Tuesday, January 22, 2013

Day 16: I think I lost my abs.

No, these are not my abs....I wish!

Yep.  I can’t find my abdominal muscles.  I think I must have misplaced them.  Oh yeah, I had a huge belly [thanks to my wonderful 9 lb 2 oz Ellis] for oh, around 9 months.  I guess they may have gotten stretched to smithereens. 

How did I find this out?  I can thank Mr. Tony Horton of P90X for that.  While doing one of the DVDs on yesterday morning, I found an exercise that was just ridiculously hard [ok, most are hard, but this one was whooooooa hard].  It’s called the Dreya Roll.  Here is how to do it:

1.       Stand up straight with your hands stretched above your head

2.       Bend and crouch down and put your butt on the floor

3.       Roll backwards onto your back and throw your legs straight into the air above you while lifting your butt and back off the ground
Oh, no, it gets harder than that.

4.       Roll yourself back upright

5.       Spring to your feet and stand up throwing your arms straight into the air above your head
And then if you REALLY want to go all Tony Horton on it

6.       Jump up

7.       Repeat.
Yeah, and they did something like 25 in the span of one minute!  Whoa.  I tried to do these.  I could do the first part, but when I tried to jump/stand up, I looked like an 80 year old trying to get up.  Jumping was totally out of the question.  My ab muscles are sooo weak!

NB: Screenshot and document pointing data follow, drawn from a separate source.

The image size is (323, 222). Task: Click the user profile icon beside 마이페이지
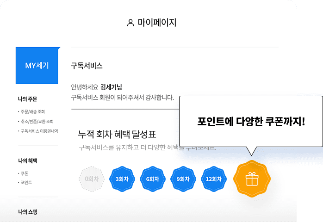[130, 23]
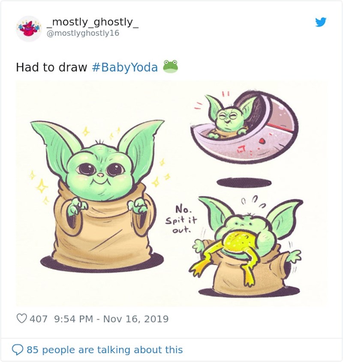This screenshot has width=343, height=362.
Task: Click the Twitter bird logo
Action: click(x=321, y=22)
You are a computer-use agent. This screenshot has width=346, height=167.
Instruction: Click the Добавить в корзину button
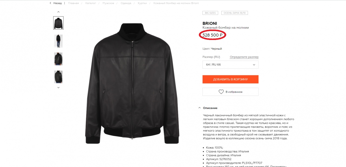(230, 79)
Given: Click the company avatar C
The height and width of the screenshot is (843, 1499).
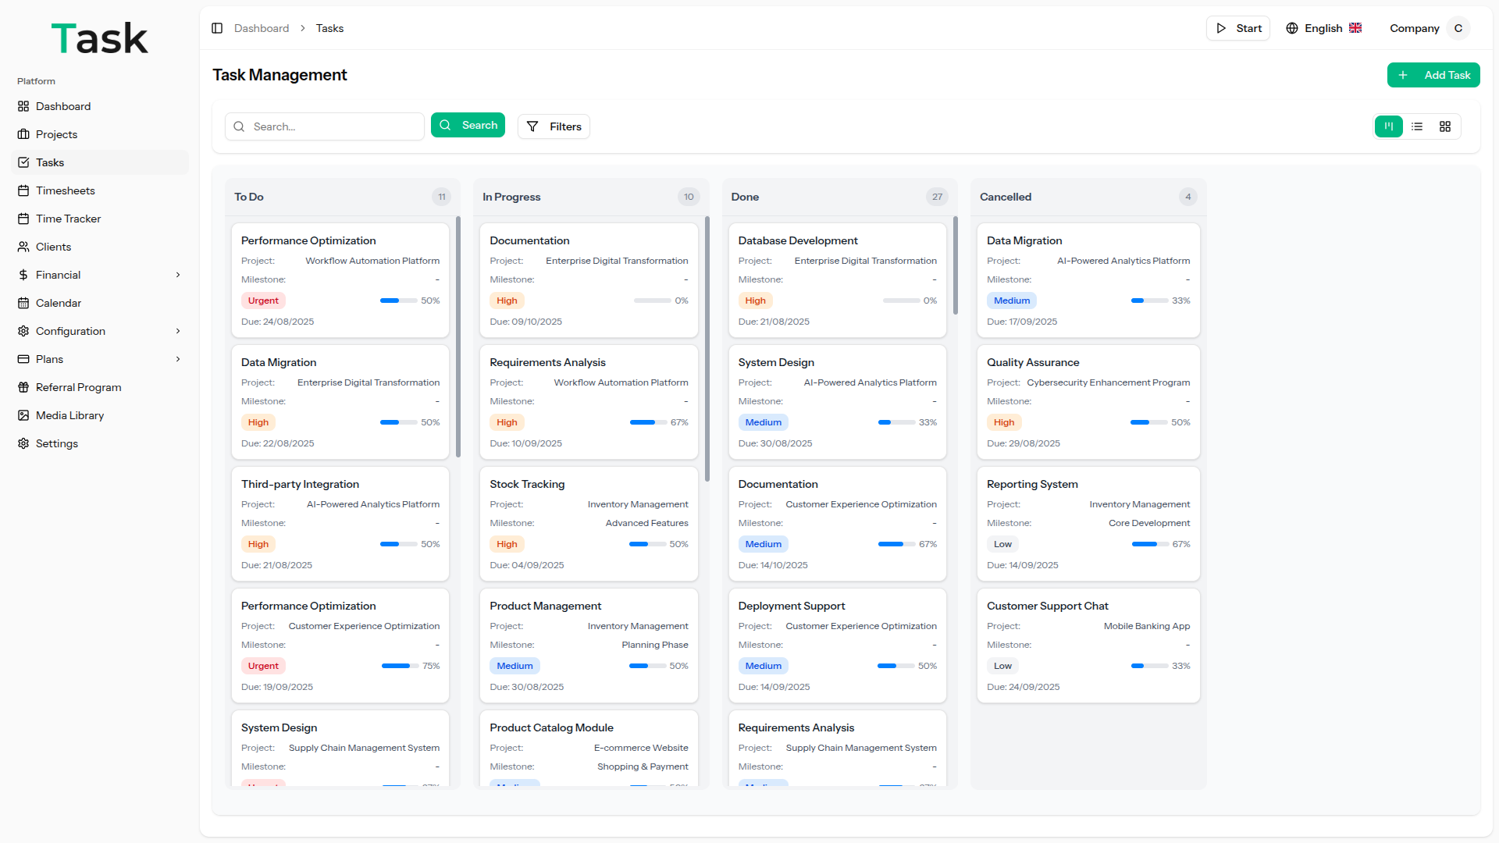Looking at the screenshot, I should coord(1458,28).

When you are pregnant, the baby grows and shoves everything inside [like your organs] to the side.  This also elongates the abdominal muscles and can even make them separate!  Then, when you have the baby, your muscles don’t actually snap back into place like a rubber band, you have to work on them to become strong again.  I thought I was doing this but I guess I was wrong.  It took Tony and his evil Dreya Roll to point it out.
Oh to be 29 again, and be able to complete these kinds of exercises! 

I think I am going to have to get back into doing P90X’s Ab Ripper.  Yes, it is as scary as it sounds.  That’s 15 minutes of nothing but ab exercises…25 reps each.  Ouch!  I need this to get back to where I was though.  
Yikes!
I’ll leave you with one idea today.  Try to keep your abdominal muscles pulled in all day.  Or even for a few minutes at a time.  I’m doing it now actually! [Squeeeeeeze]  Maybe say you will keep them tight when you do your emails, or watch TV, or driveing home from work, or folding laundry.  [Squeeeeeeze]  This is helping to tighten and strengthen your abs.  It helps!  [Squeeeeeeeeze]  And hold your belly in too!